Kendrick Lamar on stage at Glastonbury 2022
Lamar's set was as typically politically charged as we've come to expect. (Photo: YouTube)

Kendrick Lamar and Lorde joined the legion of Glastonbury performers to denounce the US reversal of abortion rights as the 2022 instalment came to an end.

At the close of his epic headline set on Sunday (June 26), a show that had been two years in the making, Lamar – wearing a diamond-encrusted crown of thorns that began bleeding as he played ‘Savior’ – chanted “they judge you, they judged Christ. Godspeed for women’s rights,” with increasing intensity, before literally dropping the mic and walking off stage.

His set was preceded by a triumphant turn by Lorde, who had a similar point to make; at the close of her ‘Solar Power’ track ‘Secrets from a Girl (Who’s Seen It All)’, she told a huge crowd “fuck the supreme court,” to massive cheers. On Friday (June 24), the decision by America’s highest court to overturn the Roe v.

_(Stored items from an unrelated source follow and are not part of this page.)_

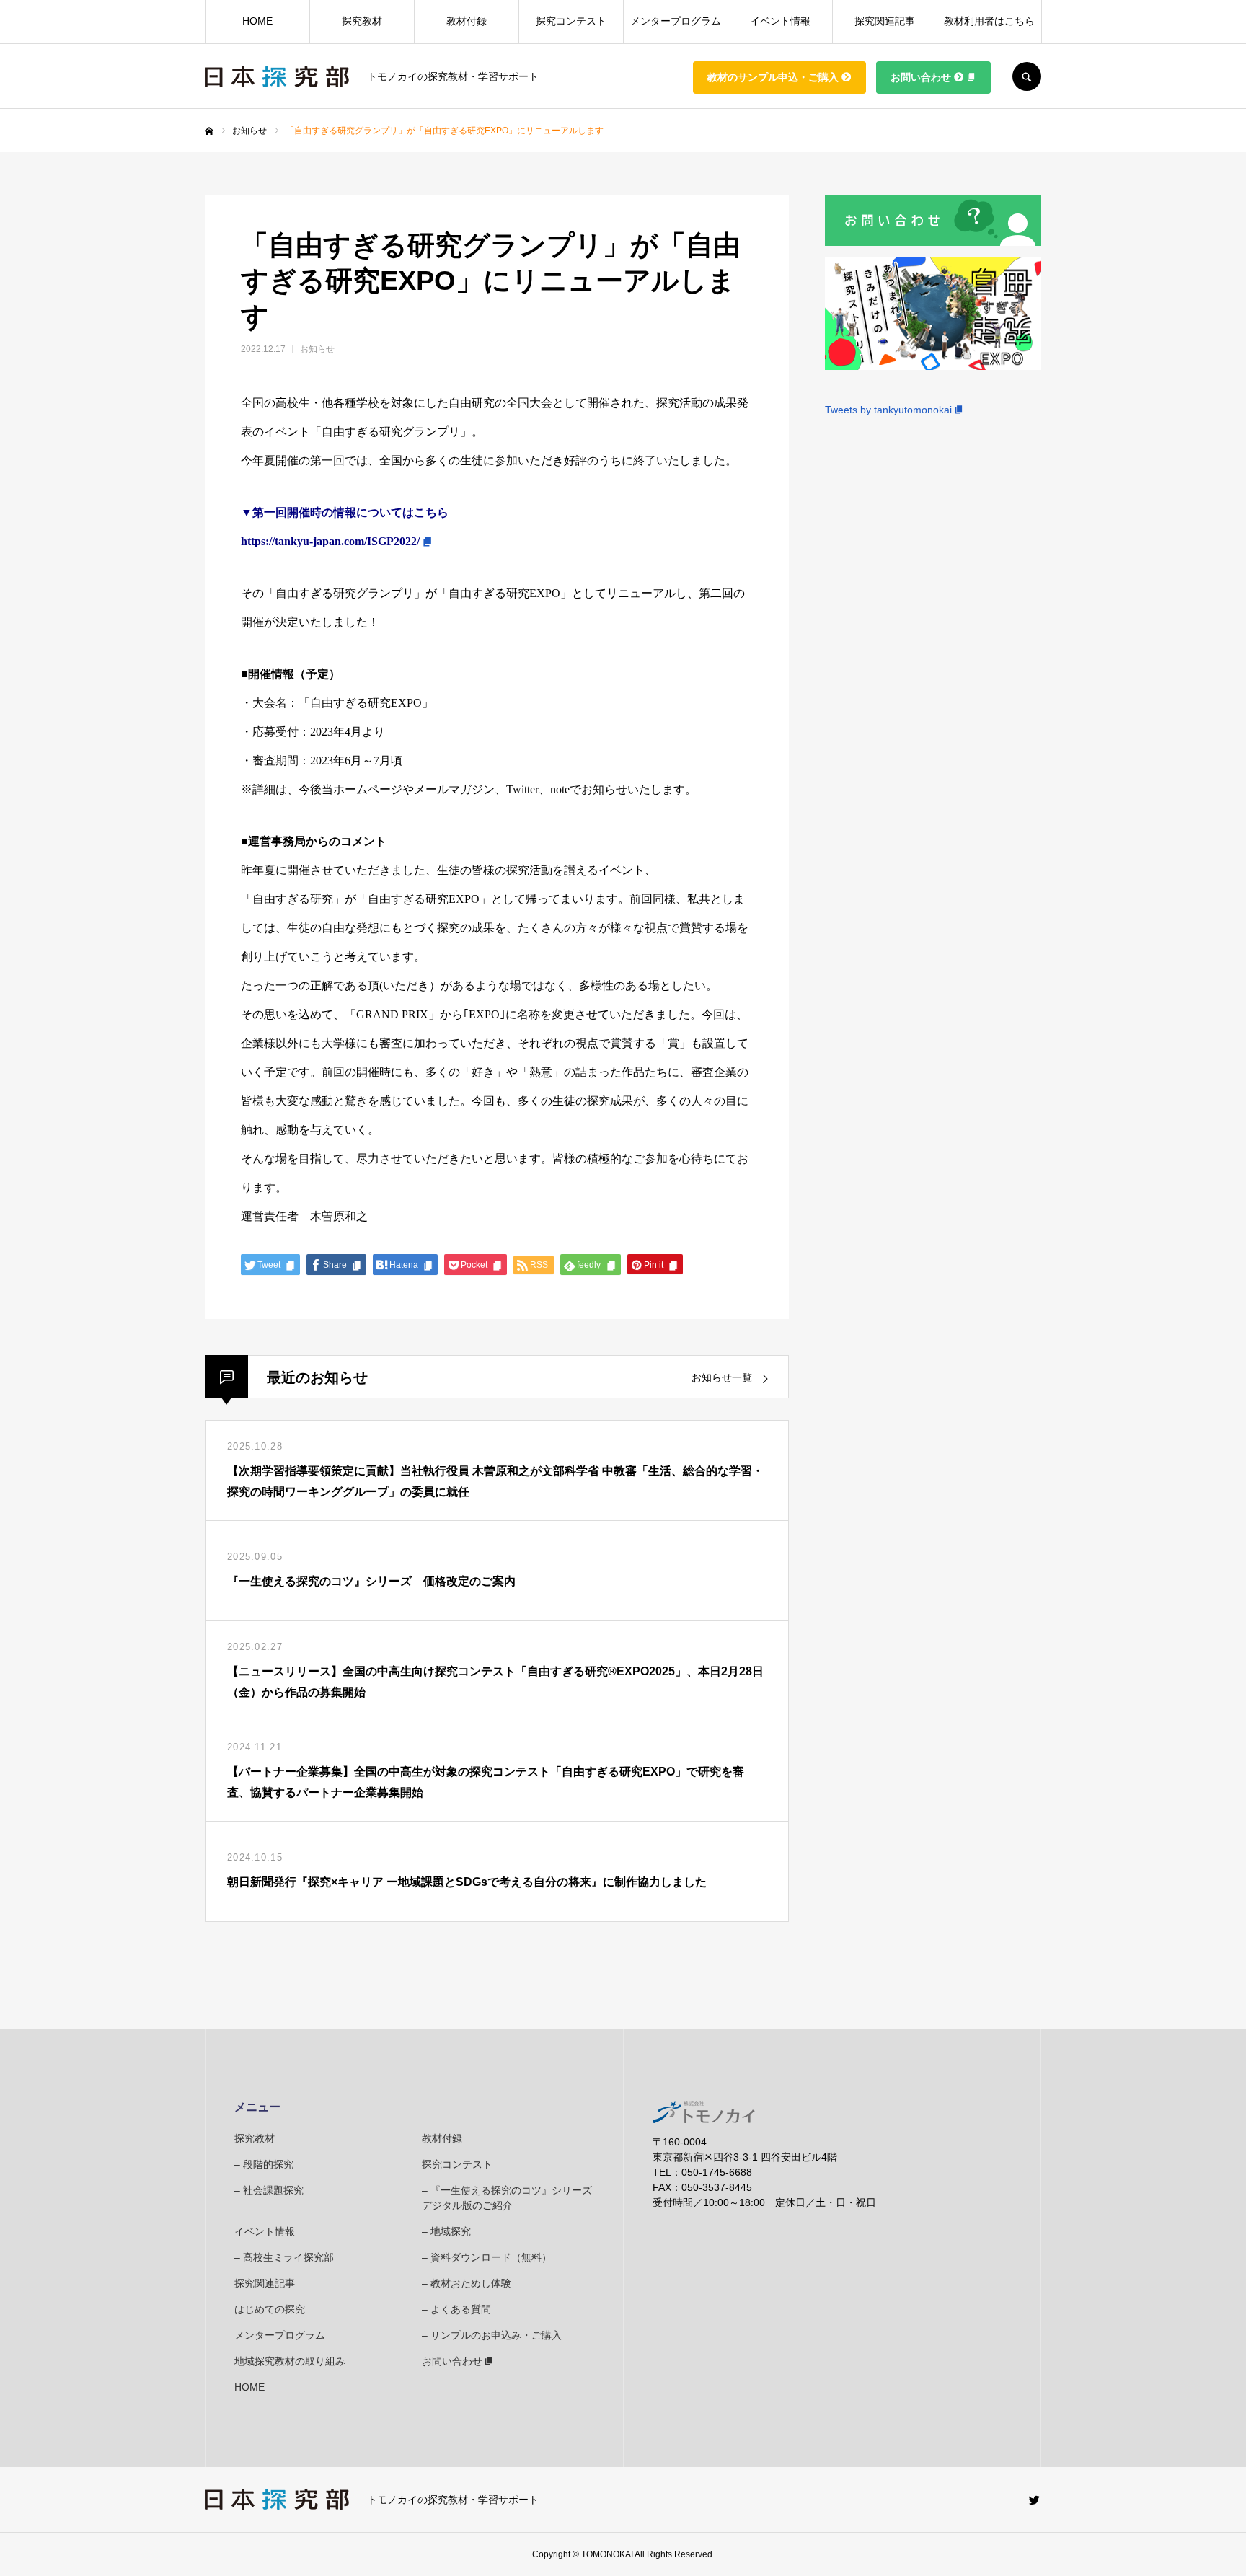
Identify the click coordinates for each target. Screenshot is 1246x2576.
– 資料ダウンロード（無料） (487, 2257)
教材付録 (466, 21)
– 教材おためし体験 (466, 2283)
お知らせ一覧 (722, 1377)
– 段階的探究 (263, 2164)
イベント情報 (780, 21)
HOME (257, 21)
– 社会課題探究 (269, 2190)
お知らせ (317, 349)
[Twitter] (1034, 2499)
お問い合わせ (921, 77)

Wade statute – which effectively enshrined access to safe abortions as a right in the country – was handed down by a 6-3 majority, sparking global outrage.

At Glastonbury, artists from across the musical spectrum came together in fierce opposition to a ruling that may merely mark the starting pistol in a conservative-led race to eviscerate a host of basic human rights in the States; justice Clarence Thomas has already clarified that he has same-sex marriage and access to contraception in his sights next.

Phoebe Bridgers, who showed extraordinary bravery when she shared her experience of having had an abortion on tour last year when the news of the striking down of Roe v. Wade was first mooted, led the crowd on the John Peel stage in her own chant of “fuck the supreme court,” after having said “all these irrelevant old motherfuckers trying to tell us what to do with our fucking bodies.”

During her headline set on Friday, meanwhile, Billie Eilish alluded to the situation. “Today is a really really dark day for women in the US,” she said. “And I’m just going to say that because I can’t bear to think about it anymore in this moment.” The fury at the turn of events in the US was not, predictably for an event with a history of progressive ideology, the only expression of anger at the present political state of play; a flag that flew over the Pyramid stage crowd on Friday read “this is a work event”, as the British public continues to refuse to let prime minister Boris Johnson off the hook for his slew of lockdown-busting Downing Street parties.